On a tangential note, Joshua Sanders, one of the people that has been representing Lyft in Houston, sent me this update to Lyft’s insurance policy. The point of this is that once a ride has been accepted, Lyft’s commercial policy is the primary policy in all instances now. As we know, there have been questions about how insurance works with TNCs like Uber and Lyft, and recent stories have indicated that representatives of Texas’ insurance industry see gaps in the coverage. I would be interested to know what they think about this.
Finally, there’s a provocative op-ed in the Chron from Michael Zoorob, who is an intern working as a research assistant at the Southwest ADA Center, a nonprofit disability organization in Houston. He takes Uber and Lyft to task for their lack of accessibility for disabled folks.
So why can’t the disabled community just use other modes of transportation? For one thing, the rapid entrance of Uber and Lyft – following a pattern of “break the rules and ask questions later” – has eroded the supply of accessible taxis, as seen in some cities.

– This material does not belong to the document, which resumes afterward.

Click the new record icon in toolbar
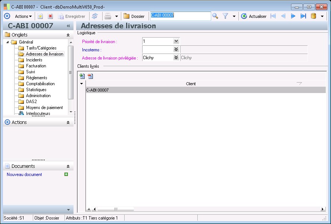click(x=40, y=16)
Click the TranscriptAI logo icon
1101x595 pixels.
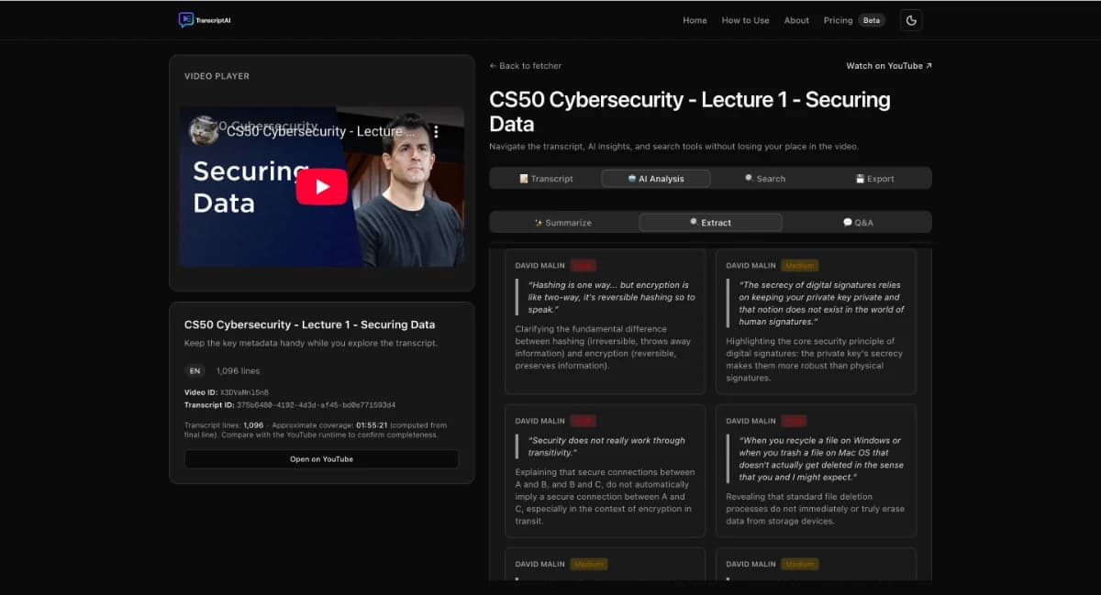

In San Francisco, a quarter of the wheelchair-accessible taxi fleet is unused as taxi drivers have flocked to ride-sharing companies.
For all the complaints about ride-share companies, you’d have a tough time finding a best-practices model among traditional taxi services. In Houston, there are only 50 accessible taxis on the market covering more than 600 square miles. They make up about one-fiftieth of all taxis. So if you use a wheelchair, good luck hailing a cab.
As a society, we have decided that people with disabilities deserve equal opportunity to participate in public life. This logic compelled Congress in 1990 to pass the Americans with Disabilities Act. In his signing remarks, analogizing the ADA with the fall of the Berlin Wall, President George H. W. Bush declared: “We will not accept, we will not excuse, we will not tolerate discrimination in America. … I now lift my pen to sign this Americans with Disabilities Act and say: Let the shameful wall of exclusion finally come tumbling down.”
It is precisely this “shameful wall of exclusion” that Uber, Lyft and other transportation providers seek, however unwittingly, to maintain with their standards of service to the disabled community. And it is wrong.
It is wrong to relegate citizens with disabilities to a separate, segregated system of transportation, just as it is wrong to deny them access to City Hall or to a grocery store because accommodating them is costly. It is a fact of American history that when marginalized groups are allowed access only to segregated services, these services tend to be inferior. This is the reality for many people with disabilities who must rely on state-provided paratransit services.
Uber and Lyft must play by the same rules as everyone else in the taxi marketplace, including providing service to everyone – a standard that also bears improving among taxi companies. Being innovative does not excuse trampling on the rights of people with disabilities.
As Zoorob notes, there was a lawsuit filed recently against Uber and Lyft by disability rights activists. I’ve said before that I’m not sure how their business model, which relies on the personal vehicles of their drivers, can handle making these accommodations. Zoorob makes a compelling case that they need to figure it out, or else.
UPDATE: Meanwhile, the Chron opines again in favor of Uber and Lyft, while CM Stephen Costello and Texpatriate’s Noah Horwitz, who is working for Cindy Clifford’s firm, have dueling op-eds in TribTalk about it.
It is amazing to hear the arguments against both Lyft and Uber. Taxi services have plenty of reasons to fear the lower prices and better service ofered by these companies so I can understand why they argue, however, a city that is plagued by DWI and alcohol related deaths such as San Antonio shoukd be welcoming two new companies that could save countless civilian AND LAW ENFORCEMENT lives with every pick up.